This in an example of a custom USB class using ST USB Device library. Current implementation is for a NUCLEO-F401RE, but it can be used as a template for implementing USB communication for your STM32 project.
As it is, this simple application implement a USB device with:
- 1 single configuration
- 1 single interface (Vendor specific class)
- 2 endpoints:
- 1 OUT endpoint: bulk transfert
- 1 IN endpoint: bulk transfert
File structure originate from CubeMx generation. All USB related files have been moved into the USB folder.
Most code related to the custom class implementation are in:
- USB/Class/Custom/*/usbd_custom_class.c/h: defining the class descriptor (config, interface, endpoints) and dealing with the mid-level ST USB device library.
- USB/App/usbd_custom_class_it.c/h: Interface for the custom class (interface, callbacks, higher-level functions).

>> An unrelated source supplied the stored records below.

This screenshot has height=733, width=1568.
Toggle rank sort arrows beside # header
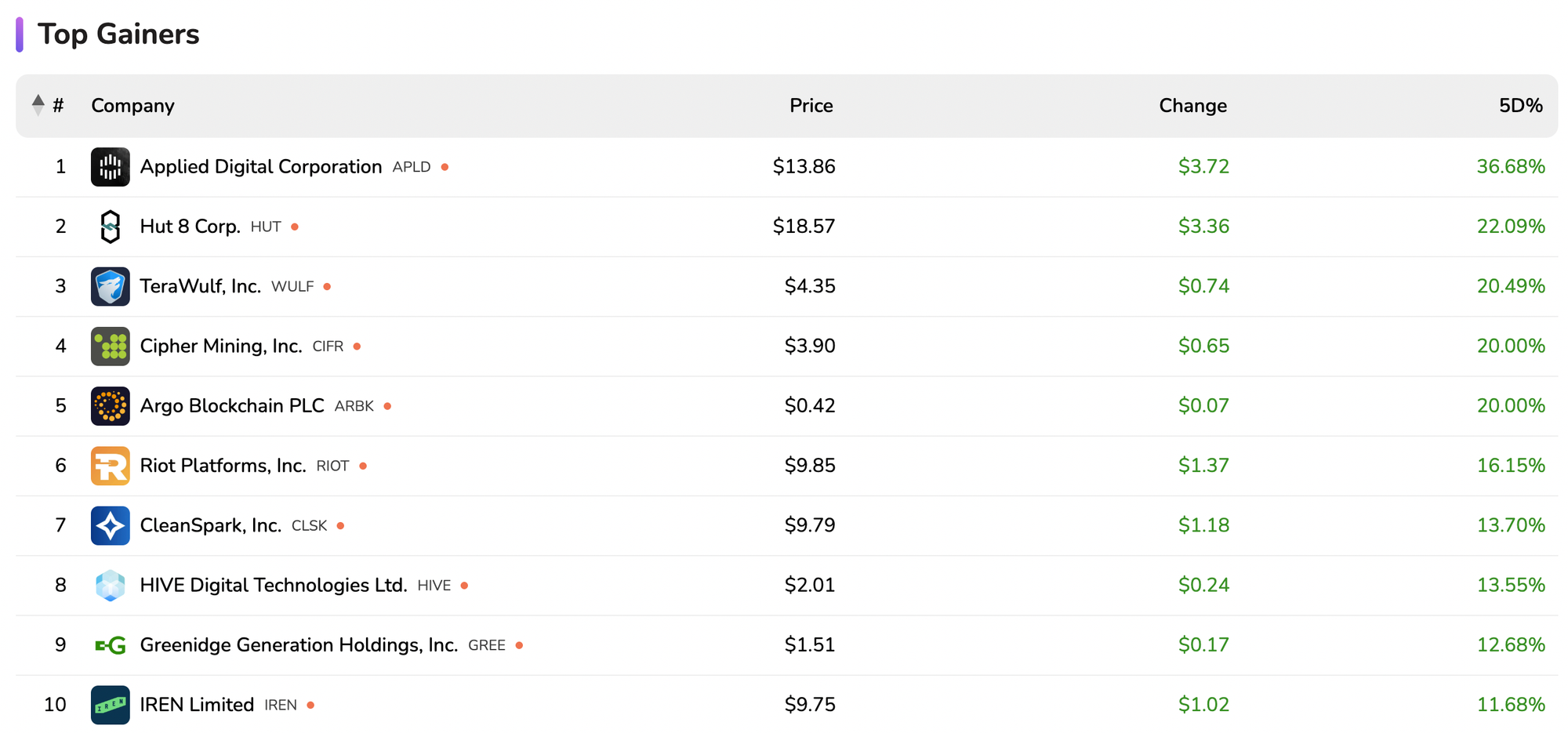tap(38, 105)
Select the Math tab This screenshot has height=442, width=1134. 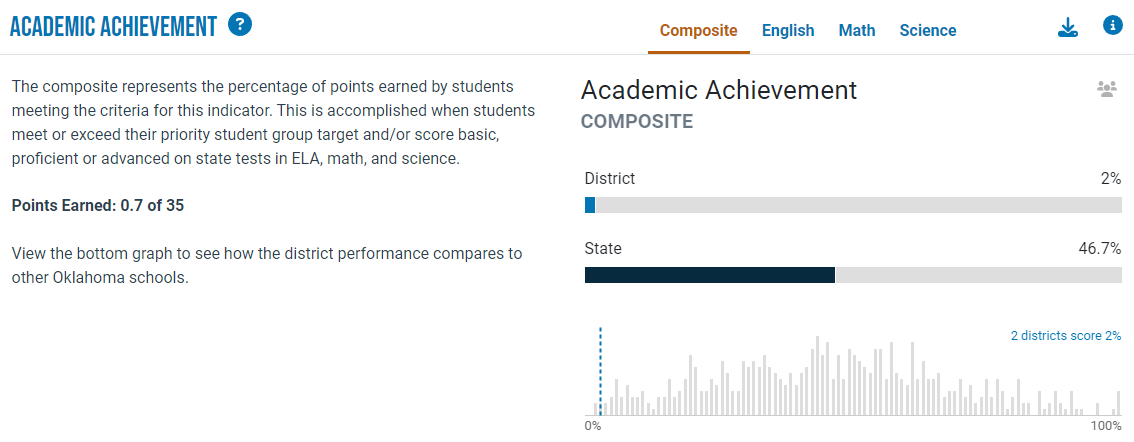point(857,30)
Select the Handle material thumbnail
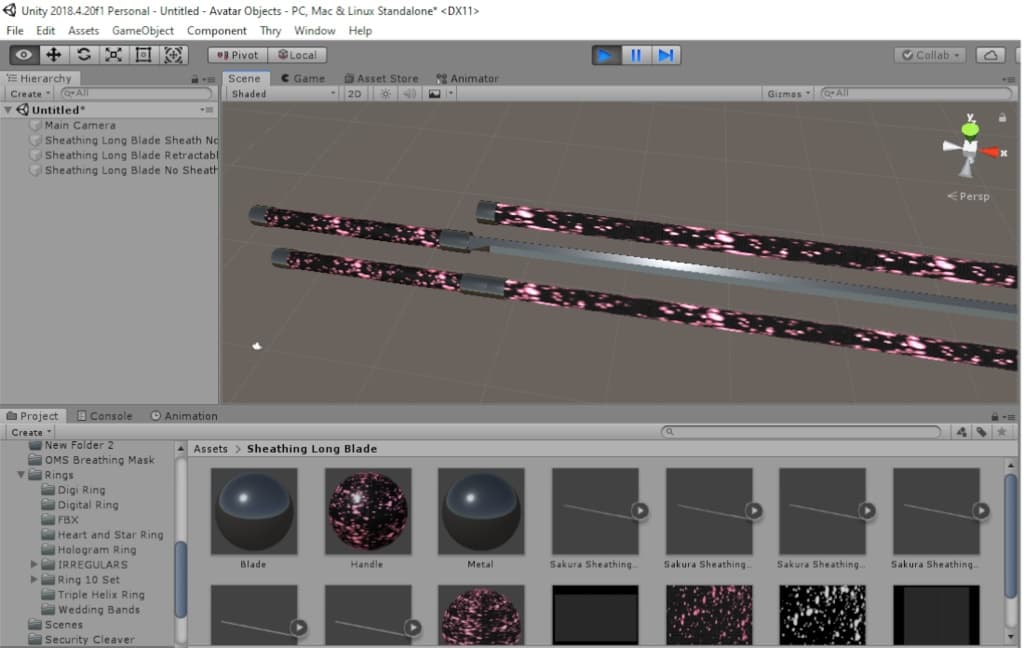The height and width of the screenshot is (648, 1024). (367, 511)
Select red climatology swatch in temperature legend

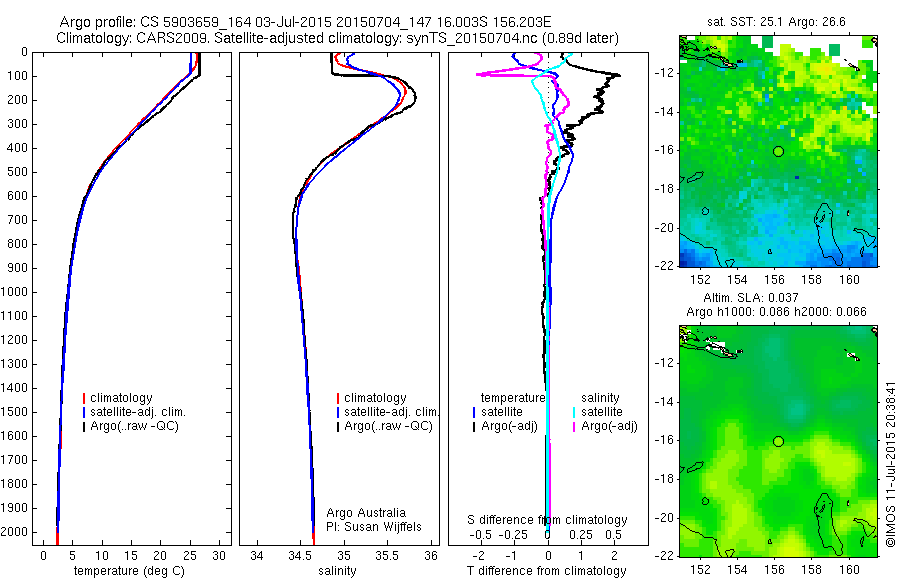point(84,398)
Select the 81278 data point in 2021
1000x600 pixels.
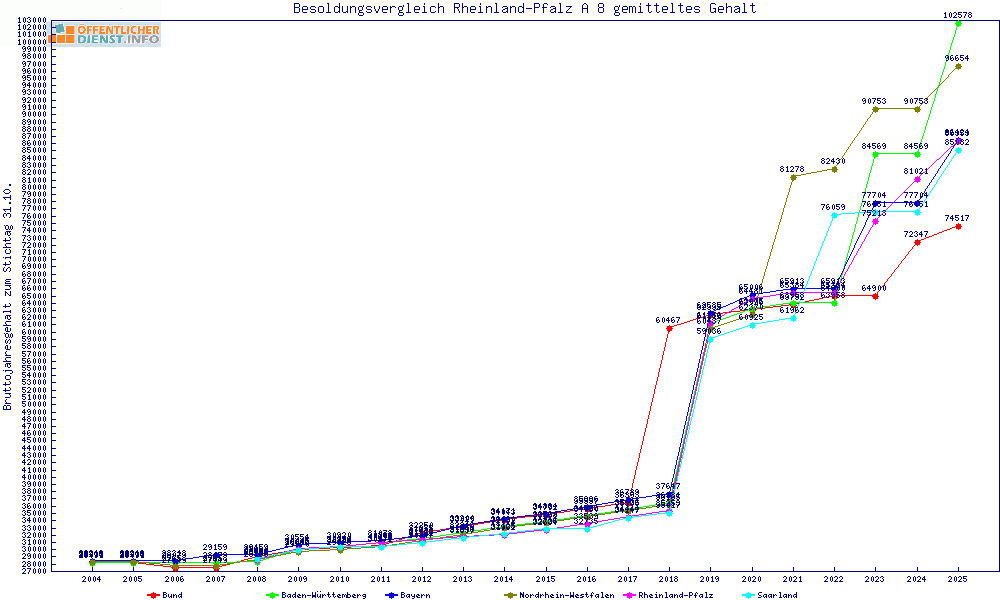click(x=793, y=177)
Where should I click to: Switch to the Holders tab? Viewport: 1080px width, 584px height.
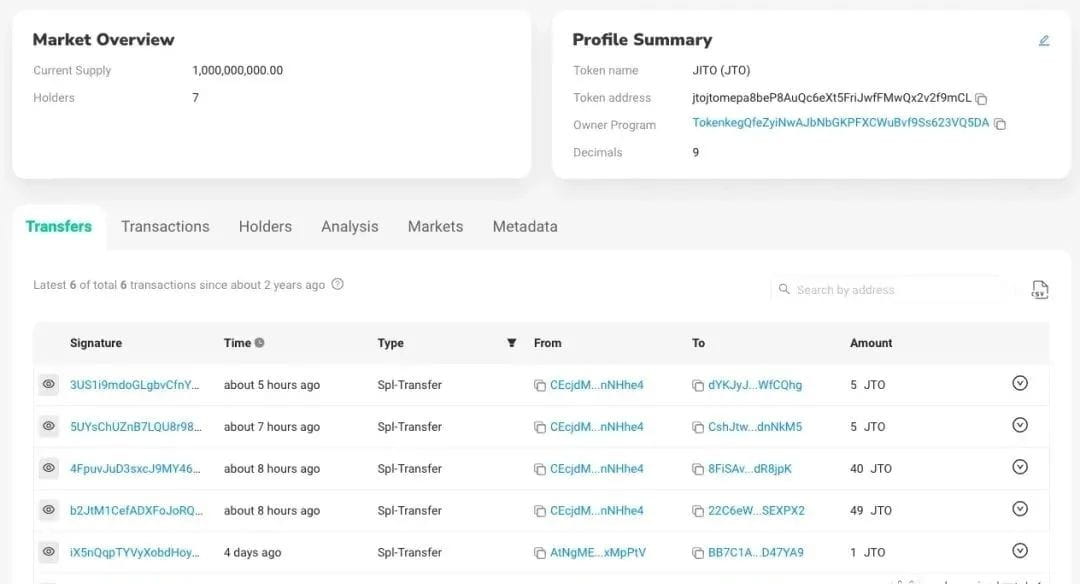coord(265,227)
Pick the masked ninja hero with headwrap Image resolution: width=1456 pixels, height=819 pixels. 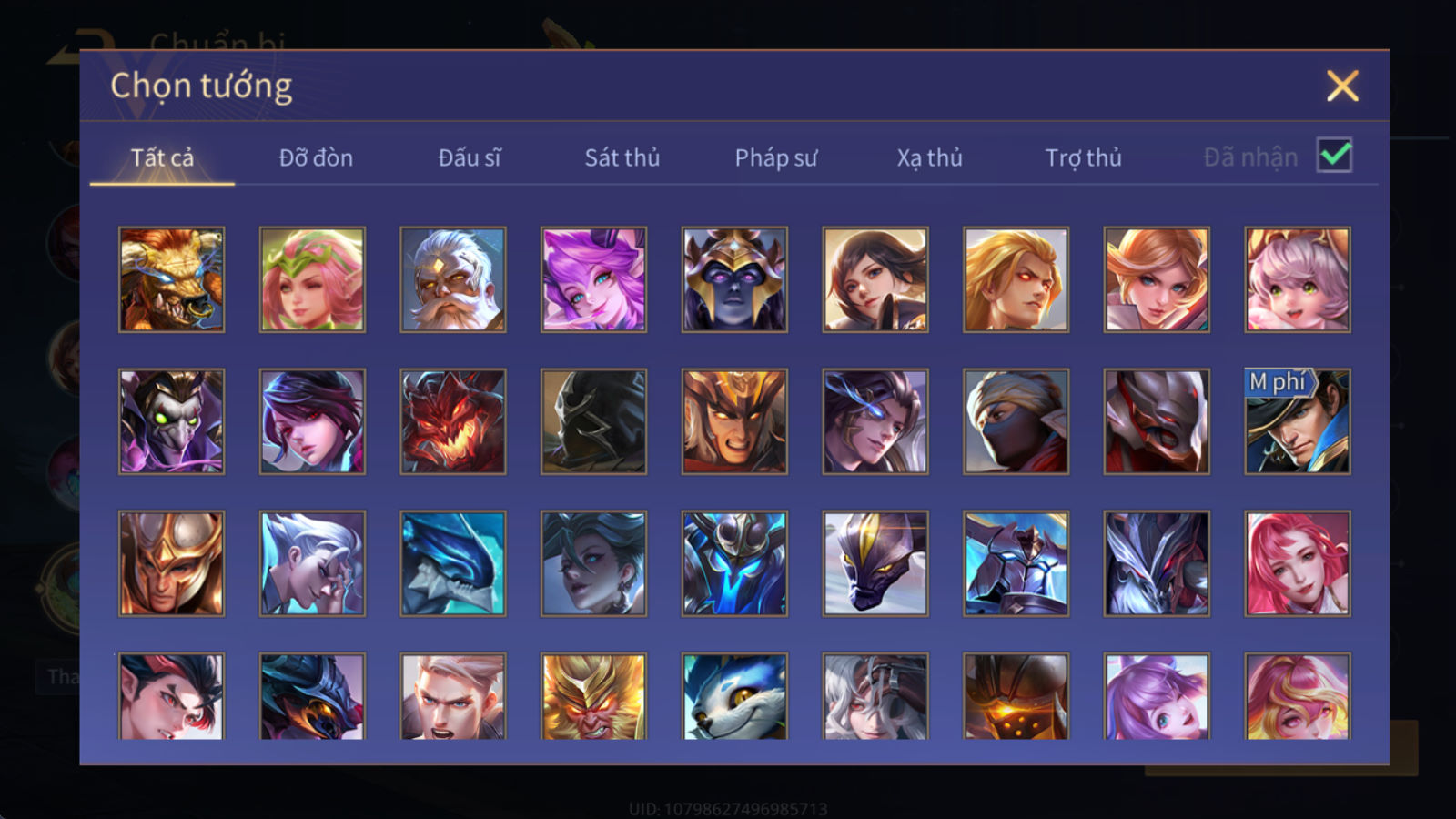[1016, 421]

The code is currently echoing what it receives. (see usbd_custom_class_it.c). What you send to the OUT endpoint will be forwarded and can be then received on the IN endpoint.
As it's a custom class, your computer will not know how to interact with it, you need a device driver. You can use https://zadig.akeo.ie/ to load a generic USB driver for the device.
I had no chance in making pyusb with libusb1-0 as backend and device driver to communicate with my device. The full USB descriptor could be read, but I couldn't make pyusb talk to my device. (Errno 2: Entity not found.). The issue might come from my USB-C hub, but at the time of writing, I can not test without it. (nothing else than usb-c port on my laptop...)
Hopefully it worked with the windows generic WinUSB driver (registered with Zadig). I had to use https://github.com/felHR85/WinUsbPy with python to communicate with my device. Some modifications of the winUsbPY library were needed, but then it worked perfectly.
You may have better success with libusb on MAC or linux.